Accordingly, best practice in improving patient safety does not incorporate punitive measures and instead promotes a culture of safety, appropriate use of technology, and simulation to ensure that harmful events do not reach the patient.
These are complemented by the judicious use of clinical guidelines that help minimize risk of adverse events such as infections, thrombosis and falls, at the same time recognizing that biological complexity limits their effectiveness.
The inevitable question is why persist with an intervention that is empirically flawed, lacks evidence of improving patient care, and yet may result in perverse outcomes for patients.
The answer may have more to do with cost shifting than patient safety. There are valid concerns around the need for the nation’s health system to adapt to our changing demographics and ensure that the finite health dollar is spent wisely.

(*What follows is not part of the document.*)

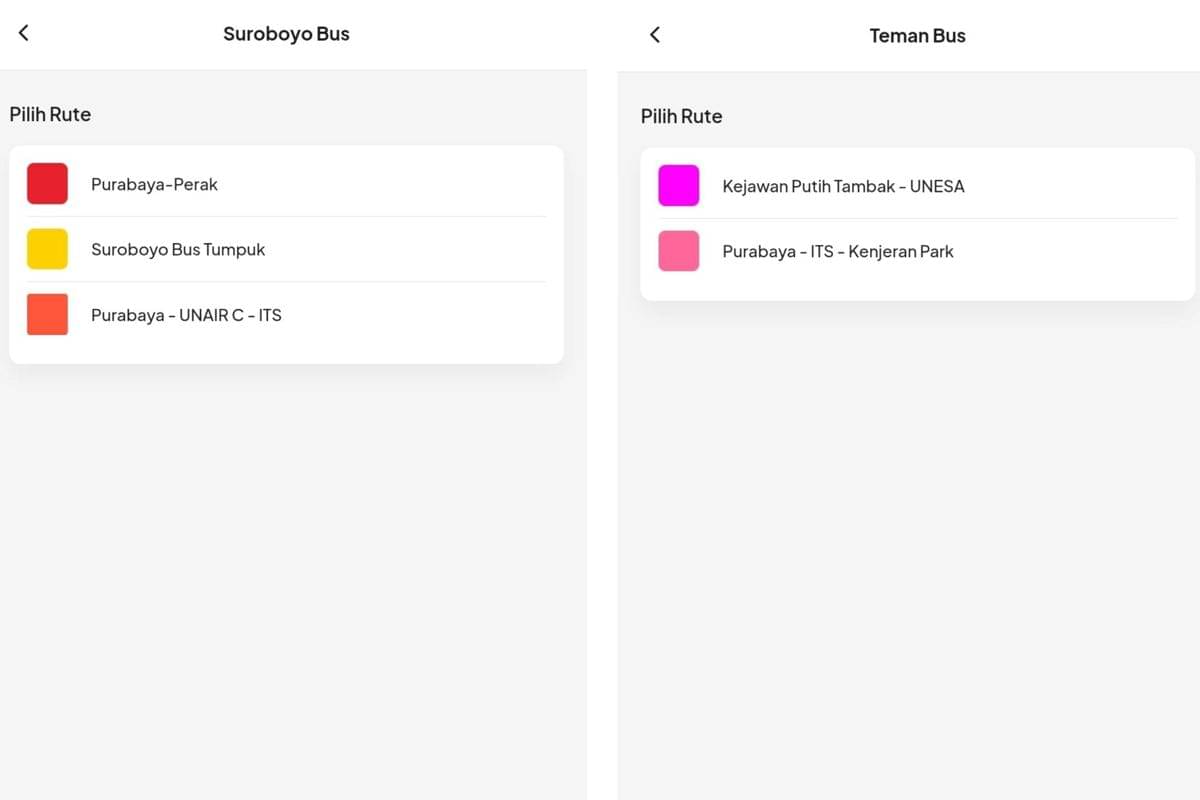The height and width of the screenshot is (800, 1200).
Task: Click Pilih Rute heading under Teman Bus
Action: point(681,117)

However, obliging non-government providers to restrict access for high risk privately insured patients would not diminish the need for appropriate clinical care. It will simply shift their costs to the provider of last resort -the already burdened state public hospitals.
Private health cover offers Australians who can afford it choice of provider for when they need it. Lifetime cover and community rating obligations exist to ensure that policyholders can’t be dumped when longevity confers high clinical risk.
Indirectly restricting access to the provider of choice using an unreasonable and poor practice policy can achieve the same short-term outcome, however damaging it may be to the long-term interests of policyholders, shareholders, and the common good.
• Chris Davis is a senior geriatrician and one-time Queensland assistant minister for health, as well current executive member of the Australian Doctors’ Fund.
The subtext of this grab for $ is that providers and insurers will collude to discriminate against the elderly. By definition they are the most likely to suffer complications, require more expensive care and “bounce back” into hospital. What insureres and providers must do is make sure they have the BEST chance of good outcomes from the outset. They should fund case managers or patient advocates before, during and after hospitalisation in particular to avoid the most predictable complications. Many of my aged clients would be disadvantaged if age itself becomes an “adverse event” as dictated by a health insurer.
It seems more logical to ensure that hospitals comply with the Clinical Standards that come from the work of the ACSQHC, together with resourcing appropriate auditing to ensure compliance with those standards, than penalising either hospitals (and potentially consumers) for adverse events. Some examination of both pre admission procedures and staff/patient ratios might be enlightening when considering adverse events in the private sector.